Trying to remember

[Robert Martin]

My son came to me for help with this math problem. He has the answer but I want to know how to arrive at it. It has been a while since I was in school so if someone could help me on how to work this problem it wolud be greatly appreciated.

15(2z+1)cubed+10(2z+1)squared-25(2z+1)

The answer he has is 20(z+1)(3z+4)

Please help

 

[soroban]

Hello, Robert Martin!

Factor: 15(2z + 1)³ + 10(2z + 1)² - 25(2z + 1)

The answer he has is: 20(z + 1)(3z + 4)

First, take out all common factors . . . each term has: 5(2z + 1)

. . . 5(2z + 1) [(3(2z + 1)² + 2(2z + 1) - 5]

That thing in the brackets can be factored, too, if we look at it right.

Let .u = 2z + 1, . then we have: . 3u² + 2u - 5

. . . which factors into: . (3u + 5)(u - 1)
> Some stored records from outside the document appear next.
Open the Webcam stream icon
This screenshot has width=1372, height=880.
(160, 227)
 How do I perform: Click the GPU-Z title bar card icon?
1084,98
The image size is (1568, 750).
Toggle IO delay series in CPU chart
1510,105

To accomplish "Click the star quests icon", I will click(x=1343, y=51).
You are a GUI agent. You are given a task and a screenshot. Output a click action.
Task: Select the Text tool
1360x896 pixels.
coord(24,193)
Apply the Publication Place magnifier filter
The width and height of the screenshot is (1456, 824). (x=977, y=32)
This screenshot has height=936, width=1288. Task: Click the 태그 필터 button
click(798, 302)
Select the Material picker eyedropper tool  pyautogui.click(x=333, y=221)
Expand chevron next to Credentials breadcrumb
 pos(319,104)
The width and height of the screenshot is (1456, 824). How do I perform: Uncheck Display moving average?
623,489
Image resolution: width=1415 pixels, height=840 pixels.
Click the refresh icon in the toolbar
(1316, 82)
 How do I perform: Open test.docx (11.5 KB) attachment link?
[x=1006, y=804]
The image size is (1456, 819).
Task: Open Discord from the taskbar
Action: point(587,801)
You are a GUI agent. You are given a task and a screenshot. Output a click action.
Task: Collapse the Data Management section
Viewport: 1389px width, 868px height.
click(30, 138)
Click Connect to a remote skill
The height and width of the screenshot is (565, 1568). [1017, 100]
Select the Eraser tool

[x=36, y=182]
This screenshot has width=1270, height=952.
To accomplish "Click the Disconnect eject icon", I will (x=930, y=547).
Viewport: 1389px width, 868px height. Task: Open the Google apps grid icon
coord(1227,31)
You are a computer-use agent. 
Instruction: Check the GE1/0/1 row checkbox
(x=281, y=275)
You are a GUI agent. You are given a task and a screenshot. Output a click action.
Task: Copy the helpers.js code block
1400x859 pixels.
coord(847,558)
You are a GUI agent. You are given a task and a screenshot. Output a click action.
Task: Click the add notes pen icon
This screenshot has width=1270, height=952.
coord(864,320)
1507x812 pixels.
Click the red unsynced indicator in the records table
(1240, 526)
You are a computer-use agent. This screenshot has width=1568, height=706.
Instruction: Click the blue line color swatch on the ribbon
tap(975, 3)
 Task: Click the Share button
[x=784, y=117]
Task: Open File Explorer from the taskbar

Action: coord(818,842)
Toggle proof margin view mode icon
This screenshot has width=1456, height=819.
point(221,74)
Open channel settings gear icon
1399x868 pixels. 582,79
Back-substitute: . (3[2z + 1] + 5) ([2z + 1] - 1)

. . . and we get: . (6z + 8)(2z) .= .2(3z + 4)(2z) .= .4z(3z + 4)


Hence, we have: . 5(2z + 1)·4z(3z + 4) . = . 20z(2z + 1)(3z + 4)

~ ~ ~ ~ ~ ~ ~ ~ ~ ~ ~ ~ ~ ~ ~ ~ ~ ~ ~ ~ ~ ~ ~ ~ ~ ~ ~ ~ ~ ~ ~

Isn't it much easier to read when I use spaces?

Of course, if I'm the <u>only</u> one using them, I'll stop.

I see nothing wrong with writing: x^3-8=(x-2)(x^2+4x+2) . . . do you?